1. Register Sources Centrally

Use AWS Glue Data Catalog or a similar metadata registry to track:

  • source ID
  • source type: policy, catalog, editorial, tool API
  • owner
  • freshness SLA
  • approval status
  • region or language scope

This makes source governance queryable.

2. Propagate Source Metadata Through Retrieval

When retrieval happens, keep source IDs attached to:

  • retrieved chunks
  • catalog records
  • tool responses
  • reranked context objects

Do not strip metadata during prompt assembly. The orchestration layer must preserve provenance all the way to the answer object.

For each high-value response, capture:

  • request ID
  • cited source IDs
  • non-cited supporting source IDs
  • model and prompt version
  • whether the final answer was tool-derived or FM-composed

This is useful for both user-visible citations and internal audits.

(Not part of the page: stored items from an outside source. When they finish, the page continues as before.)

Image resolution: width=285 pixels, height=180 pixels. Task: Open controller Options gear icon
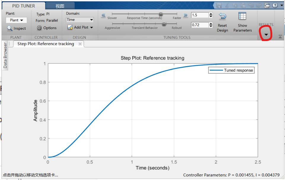click(x=39, y=28)

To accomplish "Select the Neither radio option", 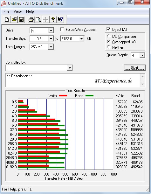I will [109, 47].
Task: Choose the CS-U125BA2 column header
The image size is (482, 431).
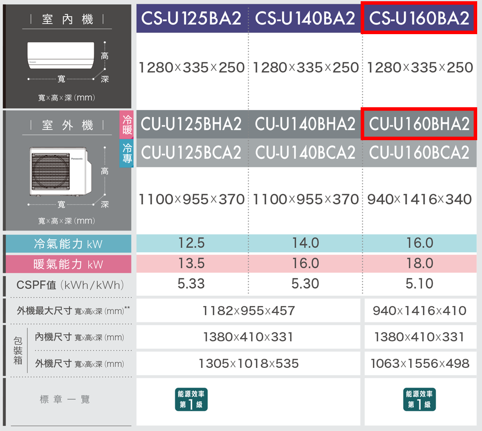Action: [192, 18]
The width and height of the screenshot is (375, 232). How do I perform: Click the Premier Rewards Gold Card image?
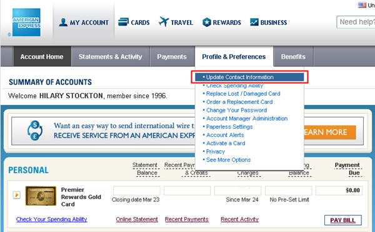click(41, 196)
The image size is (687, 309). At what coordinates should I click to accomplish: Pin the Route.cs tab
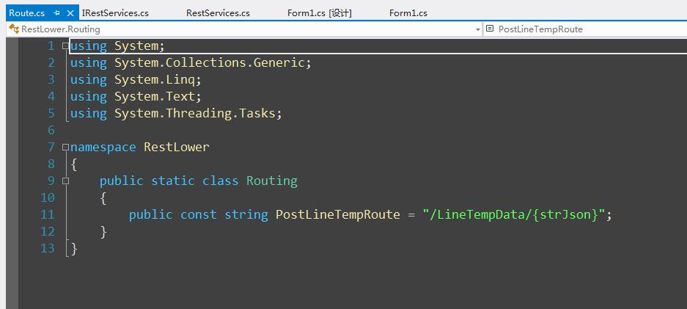(56, 13)
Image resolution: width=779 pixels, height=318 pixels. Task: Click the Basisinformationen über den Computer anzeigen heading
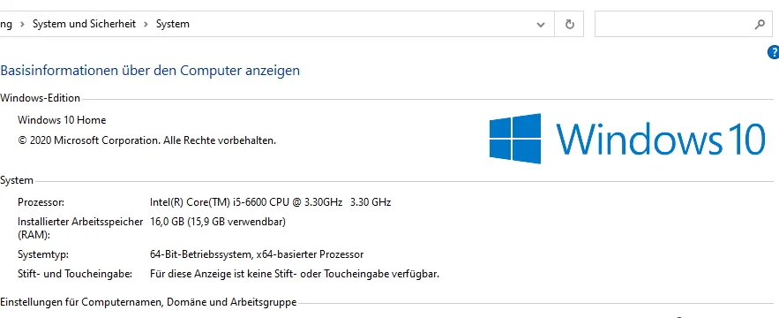pos(150,70)
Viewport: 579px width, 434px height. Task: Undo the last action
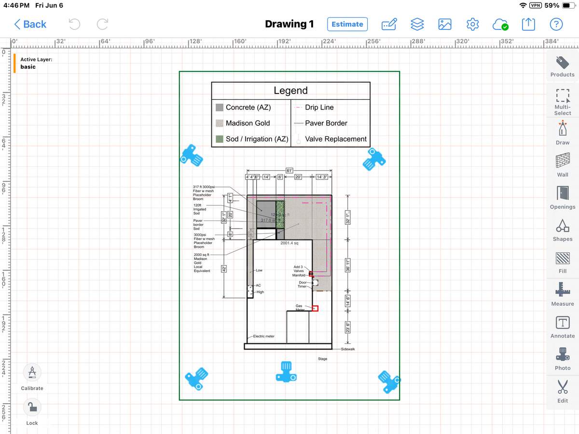tap(74, 24)
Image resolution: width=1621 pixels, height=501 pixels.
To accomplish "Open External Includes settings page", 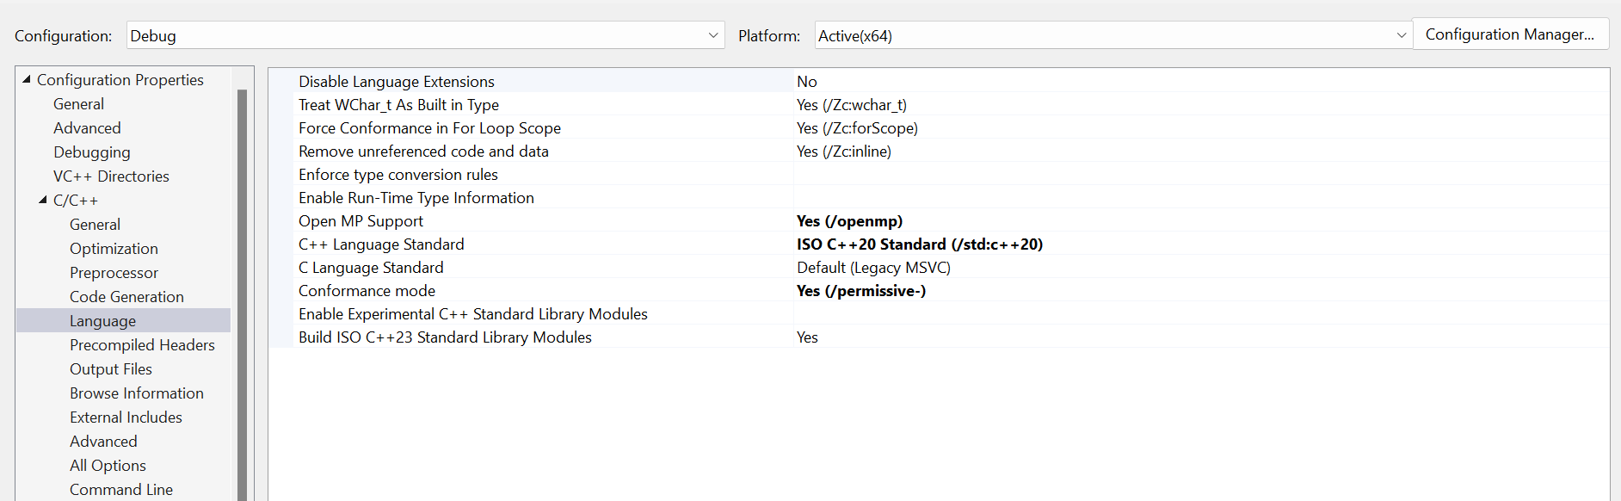I will [x=126, y=417].
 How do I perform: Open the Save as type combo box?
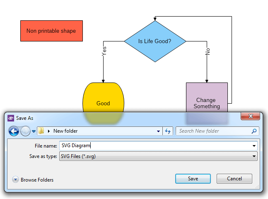pos(158,156)
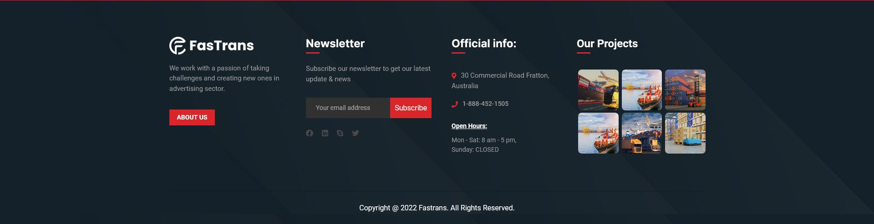The width and height of the screenshot is (874, 224).
Task: Click the FasTrans logo emblem
Action: pos(178,45)
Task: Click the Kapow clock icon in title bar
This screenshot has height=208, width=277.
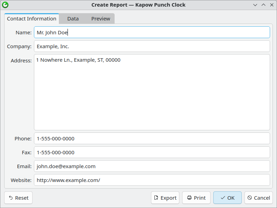Action: pos(5,5)
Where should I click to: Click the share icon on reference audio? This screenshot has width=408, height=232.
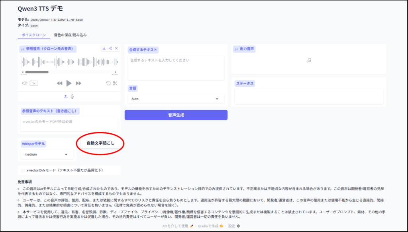click(110, 49)
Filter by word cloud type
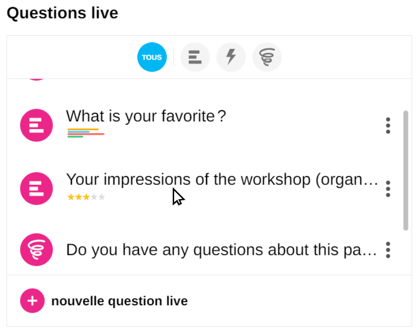Image resolution: width=416 pixels, height=332 pixels. tap(267, 58)
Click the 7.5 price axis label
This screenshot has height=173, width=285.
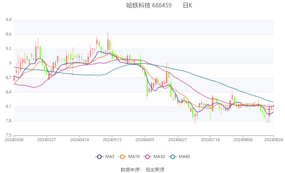click(x=8, y=135)
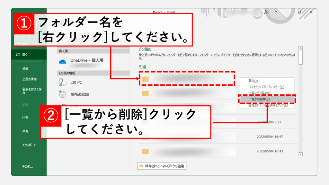Click the この PC computer icon

coord(63,82)
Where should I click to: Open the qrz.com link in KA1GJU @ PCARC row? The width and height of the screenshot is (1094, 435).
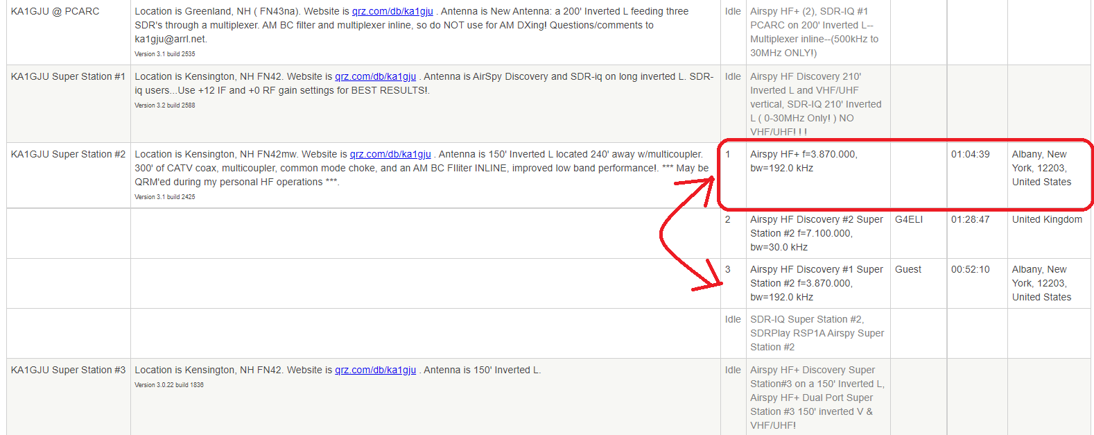pyautogui.click(x=392, y=12)

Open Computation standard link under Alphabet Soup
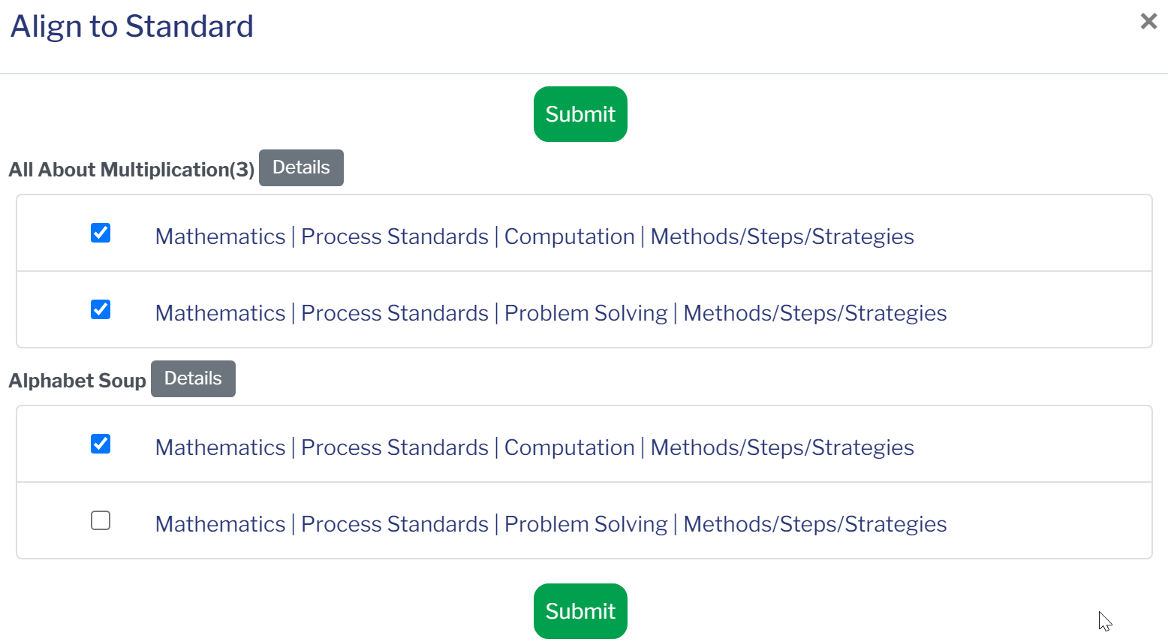point(534,448)
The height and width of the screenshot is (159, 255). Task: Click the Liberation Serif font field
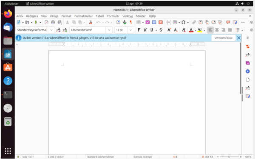coord(88,30)
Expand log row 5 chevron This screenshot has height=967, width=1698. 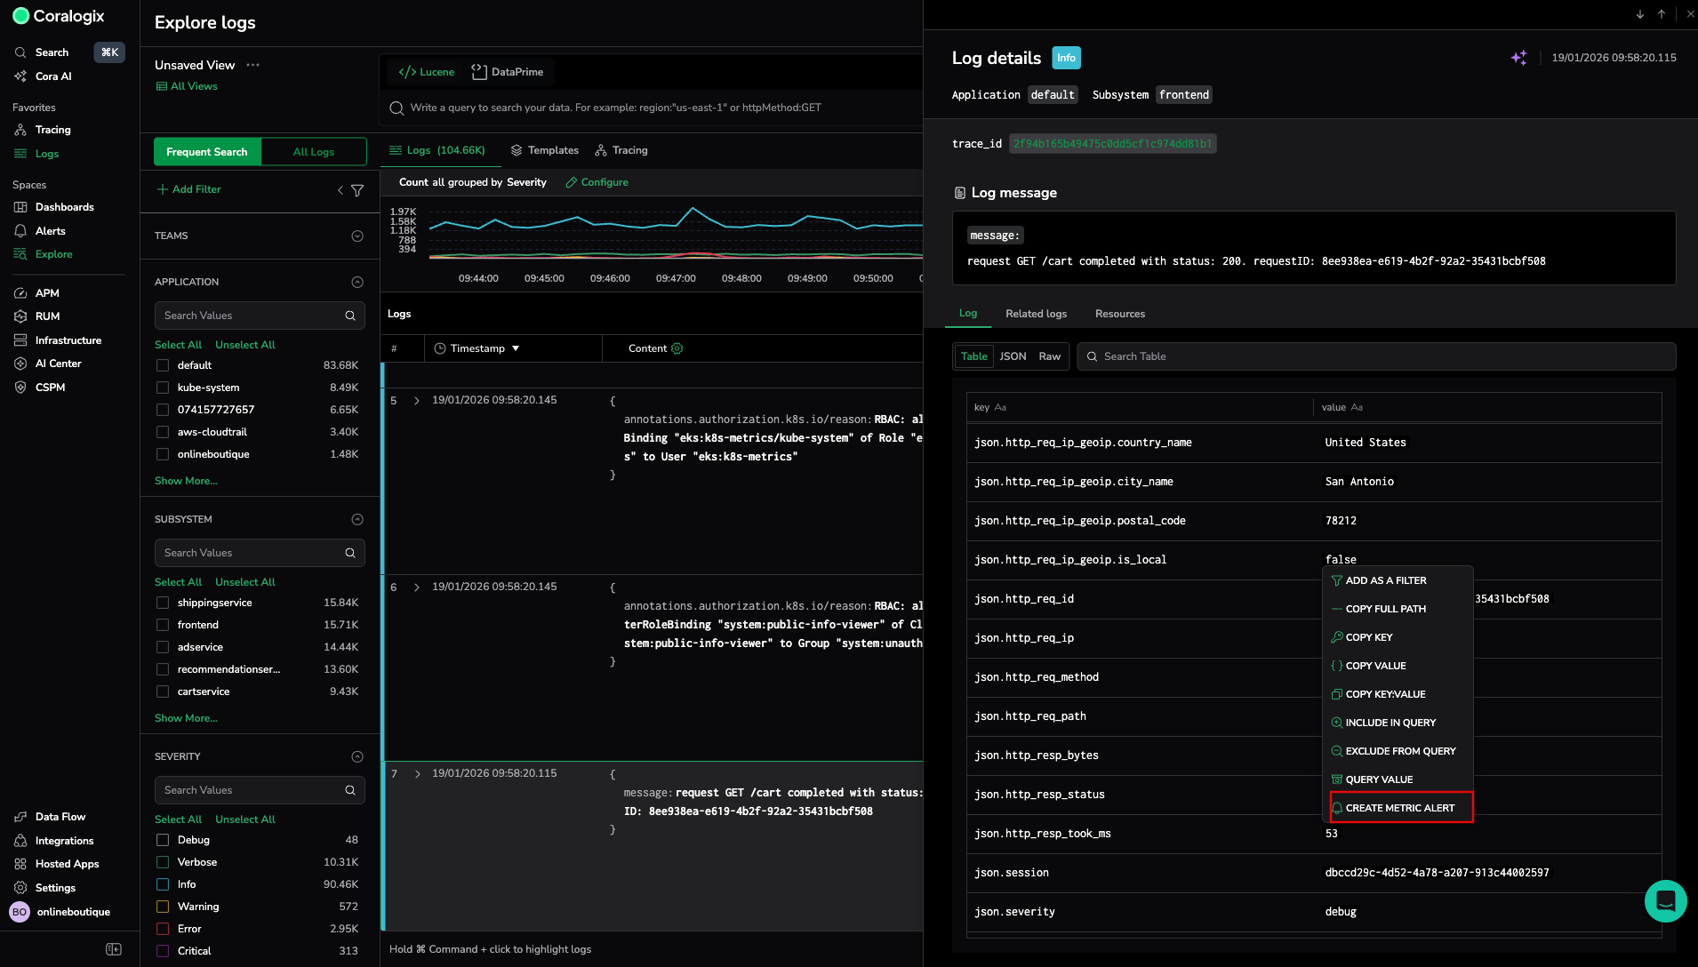417,401
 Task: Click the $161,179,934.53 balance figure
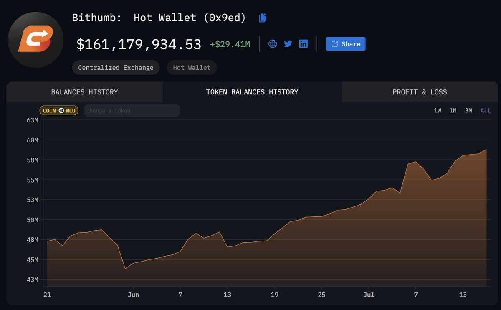[138, 43]
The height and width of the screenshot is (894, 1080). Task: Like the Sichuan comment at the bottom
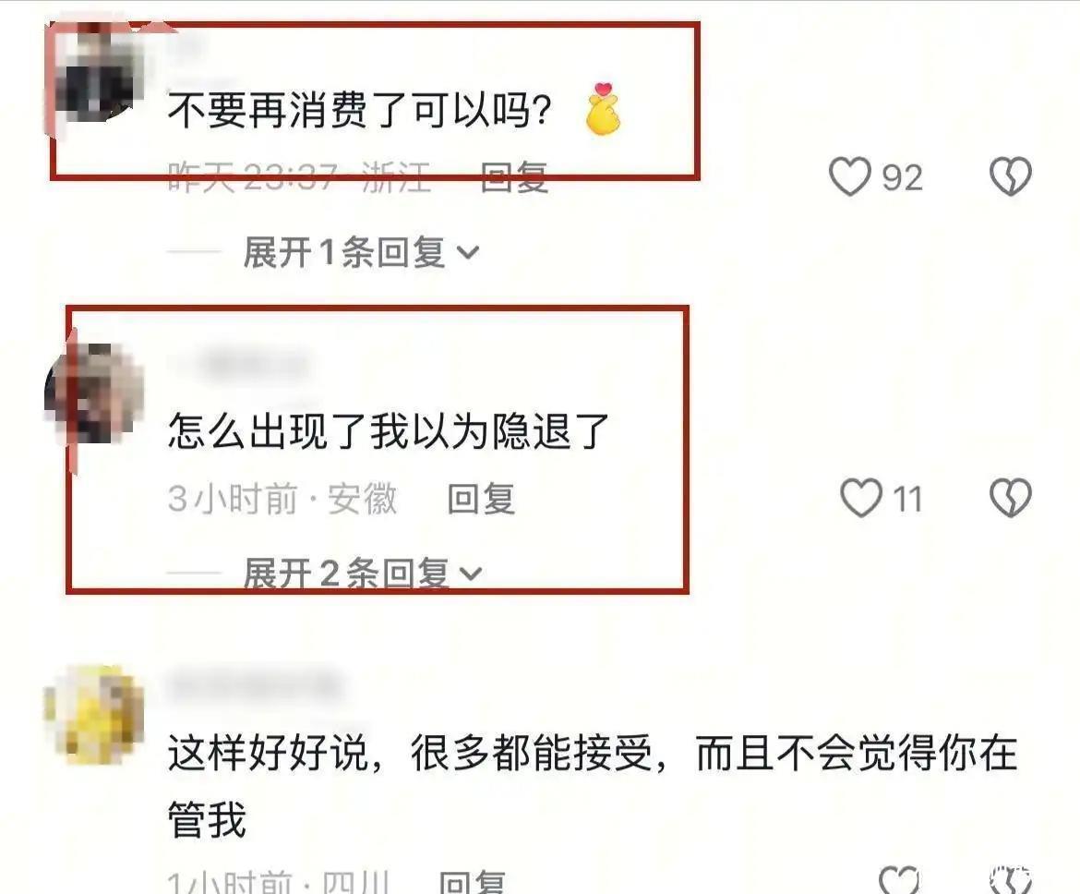coord(900,879)
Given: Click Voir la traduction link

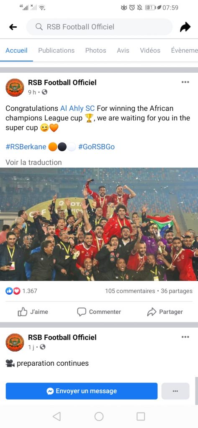Looking at the screenshot, I should coord(33,163).
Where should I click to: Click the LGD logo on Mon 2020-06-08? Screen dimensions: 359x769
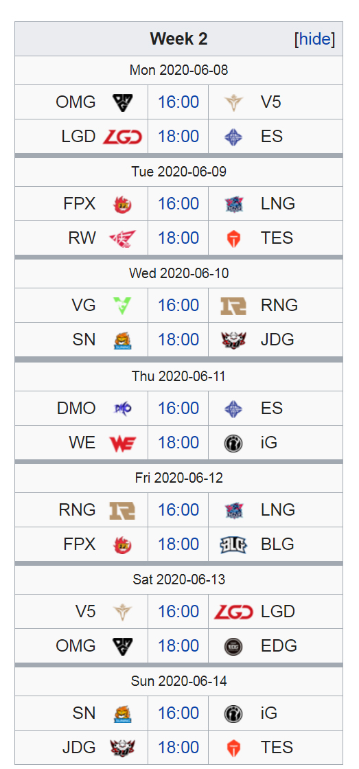[122, 137]
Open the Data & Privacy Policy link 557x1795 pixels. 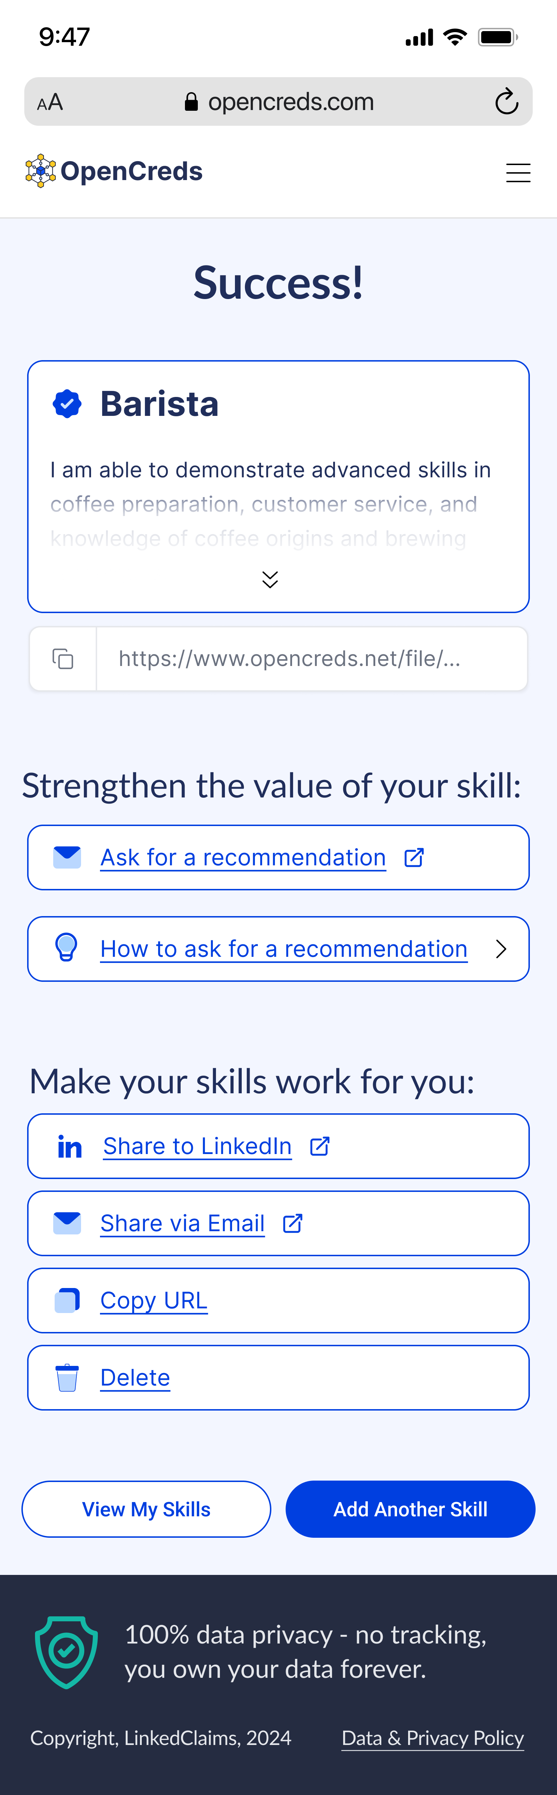pos(432,1738)
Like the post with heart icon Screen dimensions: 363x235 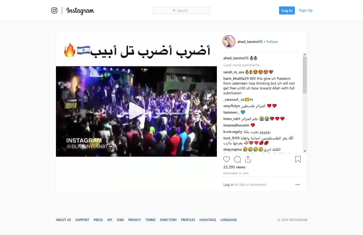coord(227,160)
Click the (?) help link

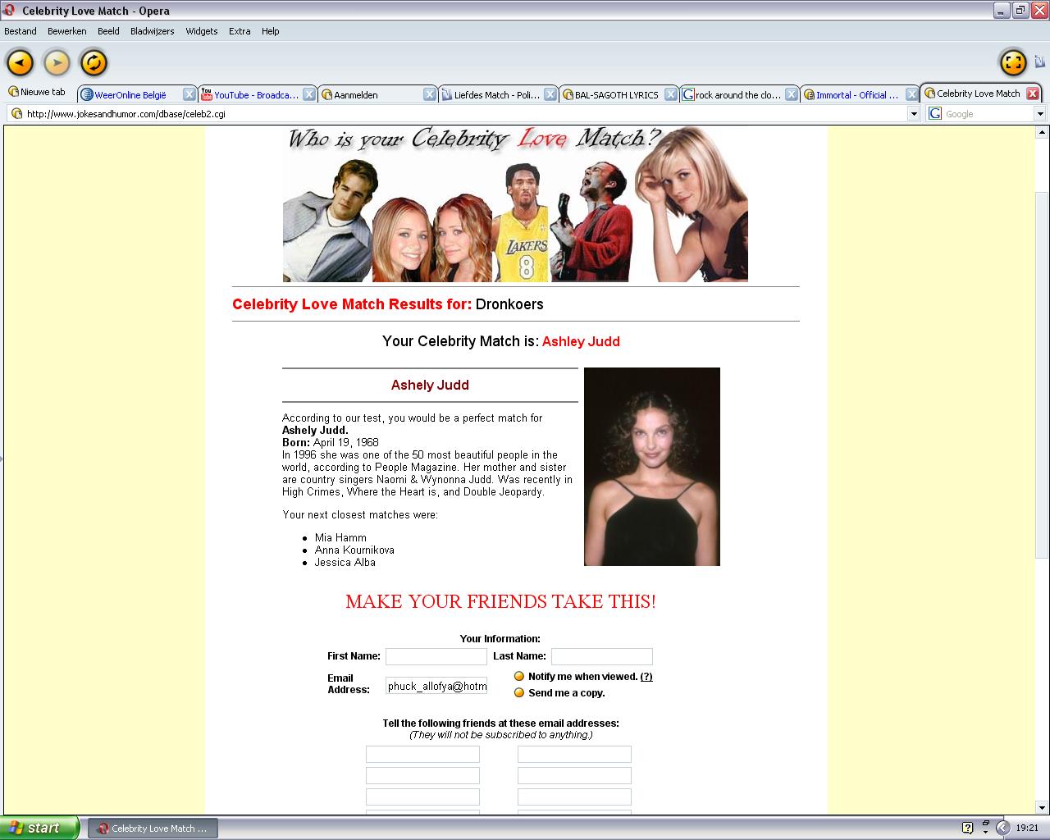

4. User-Facing Attribution

When appropriate, the response should show:

  • source title
  • source type
  • freshness cue
  • link or reference label

For example, a returns answer might cite "JP Manga Returns Policy" while a shipping answer cites an order-status tool result plus a shipping policy page.

5. Audit Logging

Use CloudTrail and structured service logs to record who changed:

  • source approval status
  • metadata tags
  • KB ingestion jobs
  • retrieval pipeline configuration

Traceability is incomplete if we know which source answered the user but not who changed that source.

Acceptance Criteria

  • Approved sources are registered with owner, freshness, and scope metadata.
  • Retrieval and prompt assembly preserve source provenance through the whole answer path.
  • High-risk answers can be mapped back to exact source IDs after the fact.
  • User-visible citations are available for source-backed answers where appropriate.
  • Source-change events are auditable.

Signals and Metrics

  • percentage of source-backed answers with usable provenance
  • citation coverage rate on policy and catalog answers
  • time to trace a disputed answer back to a source
  • stale-source incident rate
  • number of production sources missing owner or freshness metadata

Failure Modes and Tradeoffs

  • Source metadata can get dropped during orchestration. Mitigation: make provenance part of the response schema.
  • Too many citations can clutter UX. Mitigation: separate internal provenance from user-facing evidence.
  • Unregistered shadow sources can appear in rushed projects. Mitigation: block production retrieval from unapproved datasets.

Interview Takeaway

Traceability is the backbone of trustworthy GenAI operations. If you cannot answer "which source produced this answer and who approved it," governance is weak.